**REQUIREMENT**
Leave out the pictures and transcribe every entry below exactly.

Items from a data source:
* * * *

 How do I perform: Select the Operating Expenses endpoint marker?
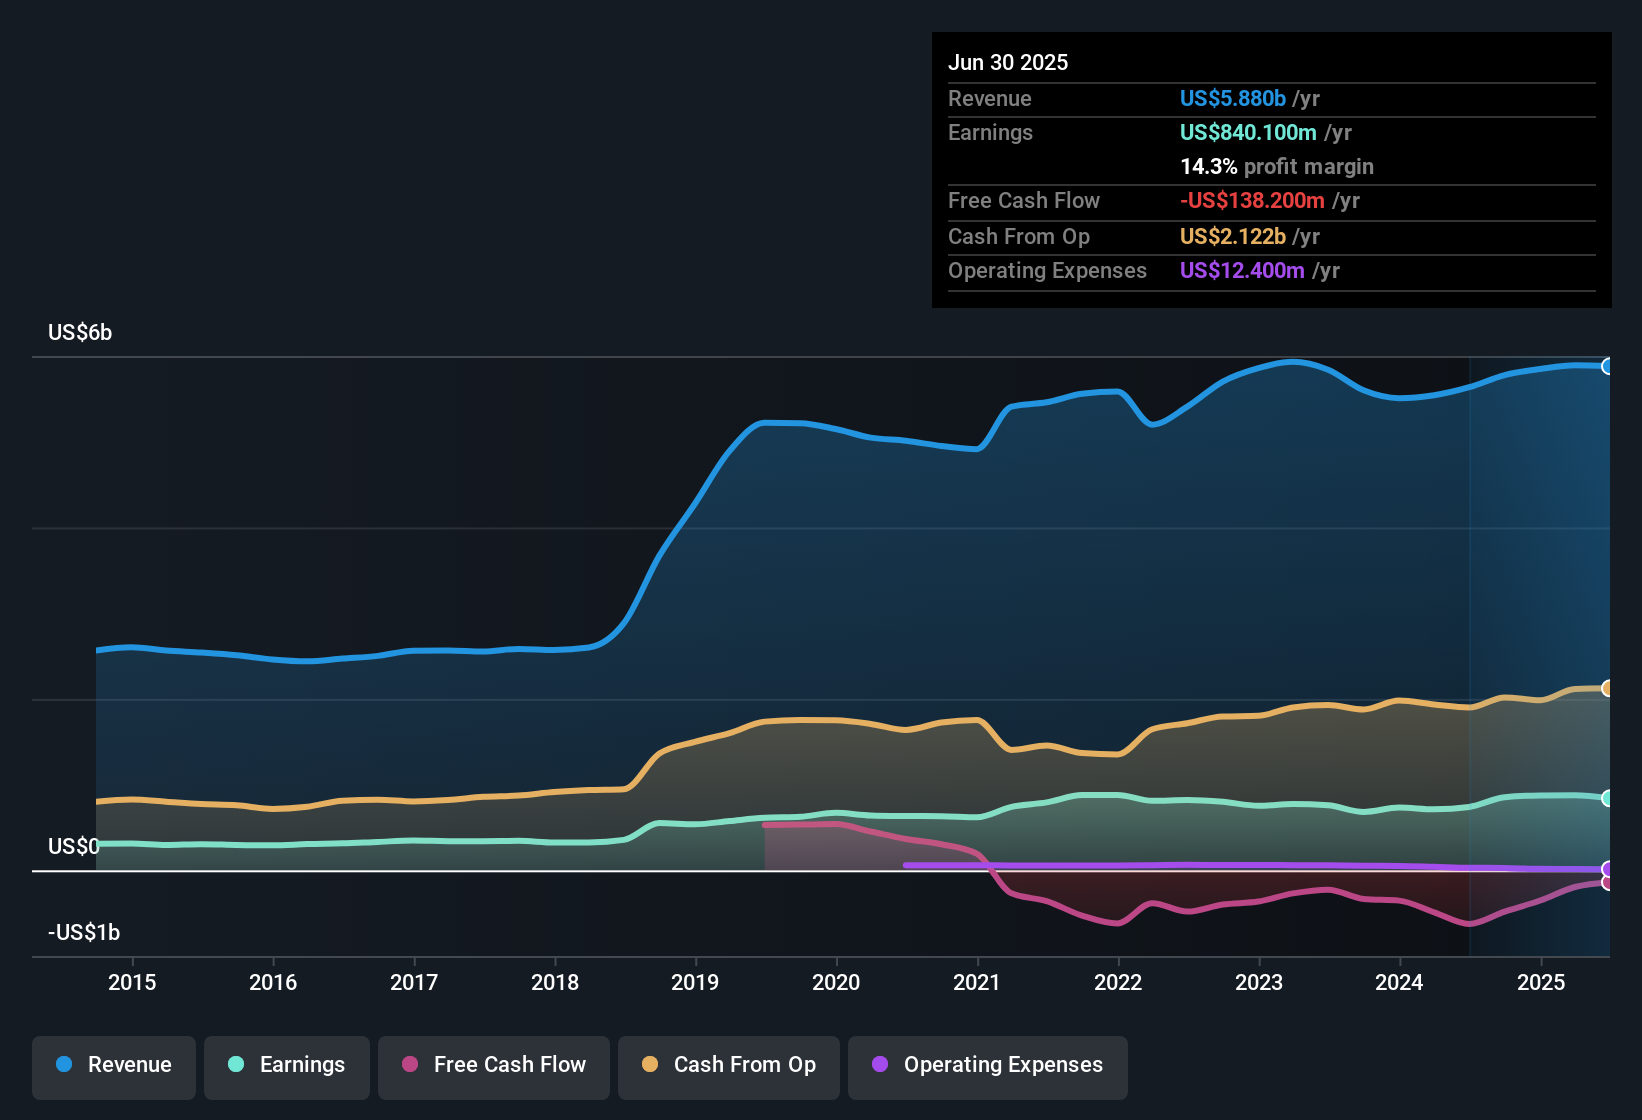[1608, 869]
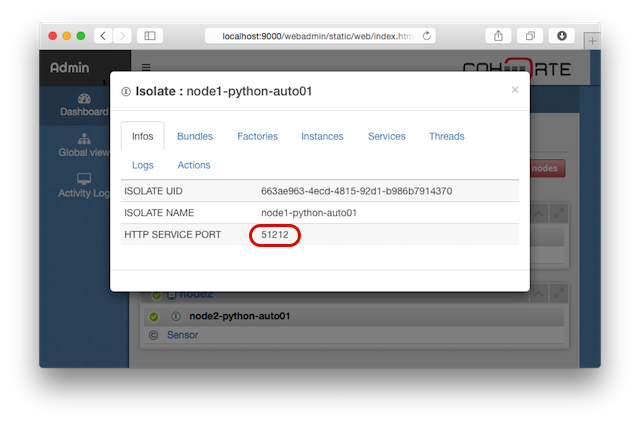The image size is (640, 424).
Task: Show the browser downloads icon
Action: click(562, 36)
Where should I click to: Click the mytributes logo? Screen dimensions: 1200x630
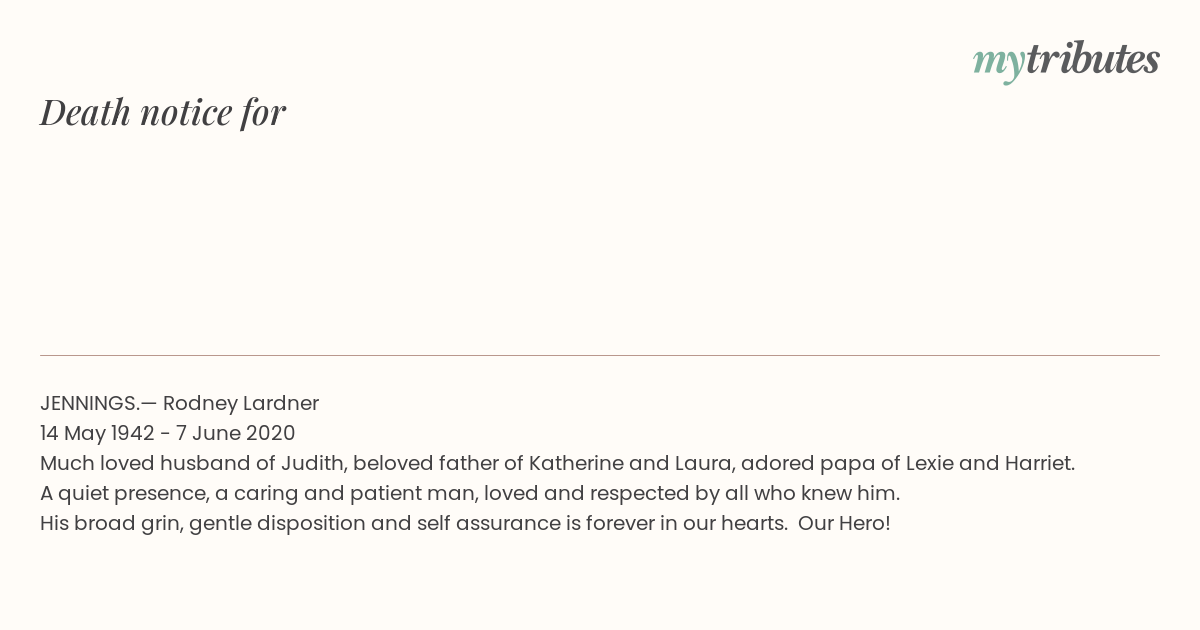[1066, 62]
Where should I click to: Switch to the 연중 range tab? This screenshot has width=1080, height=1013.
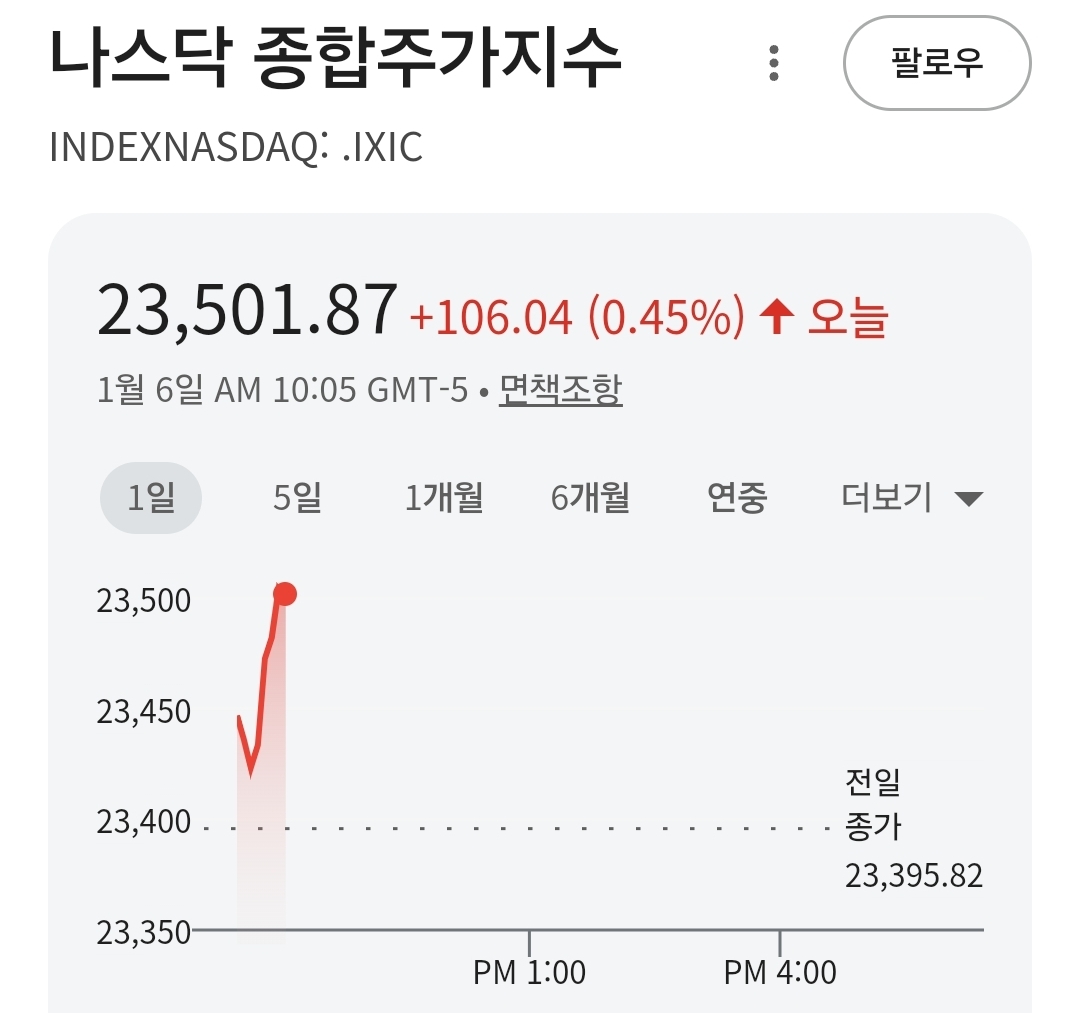(737, 497)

* * * *

**EXERCISE ANSWER**
 How do I perform: Select the Operating Expenses endpoint marker?
[1608, 869]
The image size is (640, 424).
Task: Show the browser downloads icon
Action: click(562, 36)
Where should I click to: Click the mytributes logo? Screen dimensions: 1200x630
[1066, 62]
Where should I click to: Switch to the 연중 range tab? This screenshot has width=1080, height=1013.
(737, 497)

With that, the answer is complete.